DIRECTIONS FOR THIS TASK | Repeat everything in the listing below. Keep each line exact.

====== DATA FOR ANALYSIS

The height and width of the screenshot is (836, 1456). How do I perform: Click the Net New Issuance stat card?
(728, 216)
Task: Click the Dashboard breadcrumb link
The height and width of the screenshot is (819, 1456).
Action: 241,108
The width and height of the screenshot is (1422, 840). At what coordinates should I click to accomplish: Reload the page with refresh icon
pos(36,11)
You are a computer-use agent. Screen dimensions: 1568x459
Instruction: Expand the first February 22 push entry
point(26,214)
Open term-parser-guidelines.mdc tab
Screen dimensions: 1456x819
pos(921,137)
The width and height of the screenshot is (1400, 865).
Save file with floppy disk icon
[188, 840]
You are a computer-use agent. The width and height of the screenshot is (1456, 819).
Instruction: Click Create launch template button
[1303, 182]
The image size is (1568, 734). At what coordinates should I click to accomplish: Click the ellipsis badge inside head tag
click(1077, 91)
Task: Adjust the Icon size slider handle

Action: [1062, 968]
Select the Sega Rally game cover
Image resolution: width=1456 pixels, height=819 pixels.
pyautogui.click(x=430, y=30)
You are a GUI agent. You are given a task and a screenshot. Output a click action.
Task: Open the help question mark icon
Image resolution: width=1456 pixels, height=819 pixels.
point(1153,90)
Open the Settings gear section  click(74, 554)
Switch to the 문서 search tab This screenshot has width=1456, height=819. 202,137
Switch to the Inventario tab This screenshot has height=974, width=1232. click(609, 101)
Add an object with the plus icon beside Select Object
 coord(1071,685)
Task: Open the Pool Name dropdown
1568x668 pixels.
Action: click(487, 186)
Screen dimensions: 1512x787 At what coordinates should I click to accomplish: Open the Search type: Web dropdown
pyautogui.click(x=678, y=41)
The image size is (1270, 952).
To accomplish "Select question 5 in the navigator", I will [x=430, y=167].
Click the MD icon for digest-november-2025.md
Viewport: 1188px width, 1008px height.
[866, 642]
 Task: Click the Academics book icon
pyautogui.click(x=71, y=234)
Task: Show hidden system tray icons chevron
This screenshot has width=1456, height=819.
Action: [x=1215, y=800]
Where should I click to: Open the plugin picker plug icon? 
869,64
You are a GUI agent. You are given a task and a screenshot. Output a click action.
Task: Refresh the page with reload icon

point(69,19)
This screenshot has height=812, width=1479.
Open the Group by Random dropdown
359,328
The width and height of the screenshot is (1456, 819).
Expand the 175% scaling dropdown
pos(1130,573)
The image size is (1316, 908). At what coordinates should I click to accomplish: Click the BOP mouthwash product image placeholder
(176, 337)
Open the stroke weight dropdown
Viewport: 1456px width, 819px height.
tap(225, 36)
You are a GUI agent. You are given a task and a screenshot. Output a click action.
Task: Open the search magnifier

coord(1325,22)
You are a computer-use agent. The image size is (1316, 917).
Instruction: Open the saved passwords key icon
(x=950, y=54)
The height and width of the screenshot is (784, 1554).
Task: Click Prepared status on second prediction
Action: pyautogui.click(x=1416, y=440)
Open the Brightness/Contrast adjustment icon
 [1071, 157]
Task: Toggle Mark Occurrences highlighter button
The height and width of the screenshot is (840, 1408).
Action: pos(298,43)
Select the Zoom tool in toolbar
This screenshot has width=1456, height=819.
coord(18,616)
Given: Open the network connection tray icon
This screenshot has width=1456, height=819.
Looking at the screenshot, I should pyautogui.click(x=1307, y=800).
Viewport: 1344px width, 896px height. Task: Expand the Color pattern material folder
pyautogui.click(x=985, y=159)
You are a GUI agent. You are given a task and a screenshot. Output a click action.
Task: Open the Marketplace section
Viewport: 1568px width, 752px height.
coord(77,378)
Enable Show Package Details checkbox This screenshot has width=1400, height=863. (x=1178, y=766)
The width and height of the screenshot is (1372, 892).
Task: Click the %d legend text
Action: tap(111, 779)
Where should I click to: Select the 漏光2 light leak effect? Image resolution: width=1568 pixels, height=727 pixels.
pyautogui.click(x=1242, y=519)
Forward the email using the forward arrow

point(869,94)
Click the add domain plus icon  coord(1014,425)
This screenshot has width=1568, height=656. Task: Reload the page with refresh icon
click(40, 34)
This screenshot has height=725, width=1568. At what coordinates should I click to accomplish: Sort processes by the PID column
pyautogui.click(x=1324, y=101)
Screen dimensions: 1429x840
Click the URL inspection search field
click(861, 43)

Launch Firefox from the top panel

============

EXERCISE RESPONSE |
The height and width of the screenshot is (836, 1456). How do I perform: Click the Net New Issuance stat card?
(728, 216)
Task: Click the Dashboard breadcrumb link
The height and width of the screenshot is (819, 1456).
Action: 241,108
The width and height of the screenshot is (1422, 840). At what coordinates should I click to accomplish: Reload the page with refresh icon
pos(36,11)
You are a computer-use agent. Screen dimensions: 1568x459
Instruction: Expand the first February 22 push entry
point(26,214)
Open term-parser-guidelines.mdc tab
Screen dimensions: 1456x819
pos(921,137)
The width and height of the screenshot is (1400, 865).
Save file with floppy disk icon
[188, 840]
You are a computer-use agent. The width and height of the screenshot is (1456, 819).
Instruction: Click Create launch template button
[1303, 182]
The image size is (1568, 734). At what coordinates should I click to accomplish: Click the ellipsis badge inside head tag
click(1077, 91)
Task: Adjust the Icon size slider handle

Action: [1062, 968]
Select the Sega Rally game cover
Image resolution: width=1456 pixels, height=819 pixels.
pyautogui.click(x=430, y=30)
You are a GUI agent. You are given a task and a screenshot. Output a click action.
Task: Open the help question mark icon
Image resolution: width=1456 pixels, height=819 pixels.
point(1153,90)
Open the Settings gear section  click(74, 554)
Switch to the 문서 search tab This screenshot has width=1456, height=819. 202,137
Switch to the Inventario tab This screenshot has height=974, width=1232. click(609, 101)
Add an object with the plus icon beside Select Object
 coord(1071,685)
Task: Open the Pool Name dropdown
1568x668 pixels.
Action: click(487, 186)
Screen dimensions: 1512x787 At what coordinates should I click to accomplish: Open the Search type: Web dropdown
pyautogui.click(x=678, y=41)
The image size is (1270, 952).
To accomplish "Select question 5 in the navigator", I will [x=430, y=167].
Click the MD icon for digest-november-2025.md
Viewport: 1188px width, 1008px height.
[866, 642]
 Task: Click the Academics book icon
pyautogui.click(x=71, y=234)
Task: Show hidden system tray icons chevron
This screenshot has width=1456, height=819.
Action: [x=1215, y=800]
Where should I click to: Open the plugin picker plug icon? 
869,64
You are a GUI agent. You are given a task and a screenshot. Output a click action.
Task: Refresh the page with reload icon

point(69,19)
This screenshot has height=812, width=1479.
Open the Group by Random dropdown
359,328
The width and height of the screenshot is (1456, 819).
Expand the 175% scaling dropdown
pos(1130,573)
The image size is (1316, 908). At what coordinates should I click to accomplish: Click the BOP mouthwash product image placeholder
(176, 337)
Open the stroke weight dropdown
Viewport: 1456px width, 819px height.
tap(225, 36)
You are a GUI agent. You are given a task and a screenshot. Output a click action.
Task: Open the search magnifier

coord(1325,22)
You are a computer-use agent. The image size is (1316, 917).
Instruction: Open the saved passwords key icon
(x=950, y=54)
The height and width of the screenshot is (784, 1554).
Task: Click Prepared status on second prediction
Action: pyautogui.click(x=1416, y=440)
Open the Brightness/Contrast adjustment icon
 [1071, 157]
Task: Toggle Mark Occurrences highlighter button
The height and width of the screenshot is (840, 1408).
Action: pos(298,43)
Select the Zoom tool in toolbar
This screenshot has width=1456, height=819.
coord(18,616)
Given: Open the network connection tray icon
This screenshot has width=1456, height=819.
Looking at the screenshot, I should pyautogui.click(x=1307, y=800).
Viewport: 1344px width, 896px height. Task: Expand the Color pattern material folder
pyautogui.click(x=985, y=159)
You are a GUI agent. You are given a task and a screenshot. Output a click action.
Task: Open the Marketplace section
Viewport: 1568px width, 752px height.
coord(77,378)
Enable Show Package Details checkbox This screenshot has width=1400, height=863. (x=1178, y=766)
The width and height of the screenshot is (1372, 892).
Task: Click the %d legend text
Action: tap(111, 779)
Where should I click to: Select the 漏光2 light leak effect? Image resolution: width=1568 pixels, height=727 pixels.
pyautogui.click(x=1242, y=519)
Forward the email using the forward arrow

point(869,94)
Click the add domain plus icon  coord(1014,425)
This screenshot has width=1568, height=656. Task: Reload the page with refresh icon
click(40, 34)
This screenshot has height=725, width=1568. At what coordinates should I click to accomplish: Sort processes by the PID column
pyautogui.click(x=1324, y=101)
Screen dimensions: 1429x840
Click the URL inspection search field
click(861, 43)

Launch Firefox from the top panel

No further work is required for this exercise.